With that in mind, Woodside is aiming to produce 145 million to 153 million barrels of oil equivalent in 2022, which will be some 59% to 67% above the 91.1 million barrels produced in 2021.
That means Woodside is in prime position to capitalise from higher prices this year. Bloomberg Intelligence flagged this morning that LNG prices in Asia between July 1 and August 29 were up almost 60% compared to the average seen in the first half, suggesting they will remain buoyant for the rest of the year as countries around the world continue to grapple with soaring energy costs. It is worth noting that over 70% of Woodside’s production is gas, most of which is in the form of LNG.
The jump in production and elevated price environment has led analysts to believe Woodside’s net profit after tax soar to over $4.7 billion in 2022 from $1.98 billion in 2021, which should feed through to shareholder returns.
Woodside has a number of growth projects that are already under construction, including the likes of Mad Dog 2 and Shenzi North in the Gulf of Mexico and the Scarborough gas project in Western Australia. Woodside is now in the process of evaluating its enlarged portfolio to discover where its next growth catalyst will come from, and investors should expect more dealmaking as it looks to find partners and sell down its stake in some key projects. It sold down a 49% stake in the Pluto Train 2 during the first half and is still looking for a partner for its major Scarborough project.
O’Neill said today that Woodside will be focusing on projects that can get up and running quickly, stating ‘it wouldn’t be a good economic decision to spend money on an exploration well today if we don’t have a quick pathway to commercialisation’.
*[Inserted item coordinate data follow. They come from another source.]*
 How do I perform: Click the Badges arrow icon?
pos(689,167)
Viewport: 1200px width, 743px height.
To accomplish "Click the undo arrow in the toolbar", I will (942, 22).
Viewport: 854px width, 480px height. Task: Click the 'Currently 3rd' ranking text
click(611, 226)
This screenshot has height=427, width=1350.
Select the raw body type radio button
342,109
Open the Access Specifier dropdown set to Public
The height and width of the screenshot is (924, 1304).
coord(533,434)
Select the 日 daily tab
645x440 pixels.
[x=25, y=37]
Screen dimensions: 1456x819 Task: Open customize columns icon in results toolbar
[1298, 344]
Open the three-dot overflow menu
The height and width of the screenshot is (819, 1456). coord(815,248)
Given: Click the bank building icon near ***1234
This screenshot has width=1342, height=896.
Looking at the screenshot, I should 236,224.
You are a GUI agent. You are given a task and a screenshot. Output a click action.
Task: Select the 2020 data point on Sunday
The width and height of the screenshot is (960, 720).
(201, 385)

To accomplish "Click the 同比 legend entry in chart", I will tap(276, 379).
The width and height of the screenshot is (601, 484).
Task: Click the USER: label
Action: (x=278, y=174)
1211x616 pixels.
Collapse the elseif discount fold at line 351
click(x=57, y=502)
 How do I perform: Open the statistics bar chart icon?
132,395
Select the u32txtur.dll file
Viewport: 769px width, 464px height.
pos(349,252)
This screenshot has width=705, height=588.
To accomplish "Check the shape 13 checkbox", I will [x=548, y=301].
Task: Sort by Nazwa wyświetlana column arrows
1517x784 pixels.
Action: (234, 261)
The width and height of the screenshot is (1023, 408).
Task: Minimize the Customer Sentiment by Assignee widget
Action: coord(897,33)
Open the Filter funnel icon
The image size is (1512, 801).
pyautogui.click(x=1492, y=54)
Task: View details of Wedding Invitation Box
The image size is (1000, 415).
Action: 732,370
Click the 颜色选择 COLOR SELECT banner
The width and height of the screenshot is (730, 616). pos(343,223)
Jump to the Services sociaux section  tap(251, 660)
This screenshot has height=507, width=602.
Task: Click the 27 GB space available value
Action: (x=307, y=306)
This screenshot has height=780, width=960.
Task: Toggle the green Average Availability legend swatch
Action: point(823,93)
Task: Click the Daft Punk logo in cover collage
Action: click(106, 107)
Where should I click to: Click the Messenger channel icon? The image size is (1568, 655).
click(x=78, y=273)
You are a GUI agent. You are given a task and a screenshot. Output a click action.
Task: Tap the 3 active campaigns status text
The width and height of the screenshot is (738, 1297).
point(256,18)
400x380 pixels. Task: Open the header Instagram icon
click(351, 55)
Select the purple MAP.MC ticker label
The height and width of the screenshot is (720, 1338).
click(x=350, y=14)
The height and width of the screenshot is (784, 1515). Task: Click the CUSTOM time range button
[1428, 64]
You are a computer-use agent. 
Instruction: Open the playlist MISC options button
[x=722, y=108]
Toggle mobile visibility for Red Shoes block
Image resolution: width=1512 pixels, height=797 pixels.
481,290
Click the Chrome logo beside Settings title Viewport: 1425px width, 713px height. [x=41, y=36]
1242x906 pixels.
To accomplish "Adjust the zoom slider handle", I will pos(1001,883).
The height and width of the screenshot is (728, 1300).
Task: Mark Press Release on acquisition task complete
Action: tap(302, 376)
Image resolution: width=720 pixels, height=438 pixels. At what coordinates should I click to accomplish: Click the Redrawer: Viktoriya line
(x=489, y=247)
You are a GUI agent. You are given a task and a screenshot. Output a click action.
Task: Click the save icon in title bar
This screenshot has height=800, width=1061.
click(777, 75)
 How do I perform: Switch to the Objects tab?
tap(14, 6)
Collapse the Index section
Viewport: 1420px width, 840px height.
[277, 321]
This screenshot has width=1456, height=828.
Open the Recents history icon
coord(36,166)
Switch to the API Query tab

Plus, Woodside has already delivered $100 million worth of annual synergies since the merger was completed, putting it on course to achieve its $400 million target by early 2024.
Where next for the Woodside share price?
Woodside Energy’s shares in Australia hit fresh post-pandemic highs after the earnings were released before giving back some of those gains to last close at AUD35.87.
The RSI tested overbought territory upon hitting AUD35.95 and the slip back below here suggests this is the initial ceiling that needs to be captured. Notably, the 15 brokers that cover Woodside Energy have an average target price of AUD34.49, demonstrating they see limited upside from current levels.
Any renewed pressure could see the stock slip back toward the 50-day and 100-day moving averages, which are converging around the AUD32 mark, but AUD30 should be treated as a firmer floor considering this has emerged as a level of support on several occasions over the past four months.
Turning to the weekly chart, Woodside shares have recently broken above the downward resistance from the all-time high of AUD43.74 hit back in 2014. If it can remain above here for a sustained period of time, then we could see the stock target the AUD39.38 high seen in October 2018 before the all-time high comes back into play.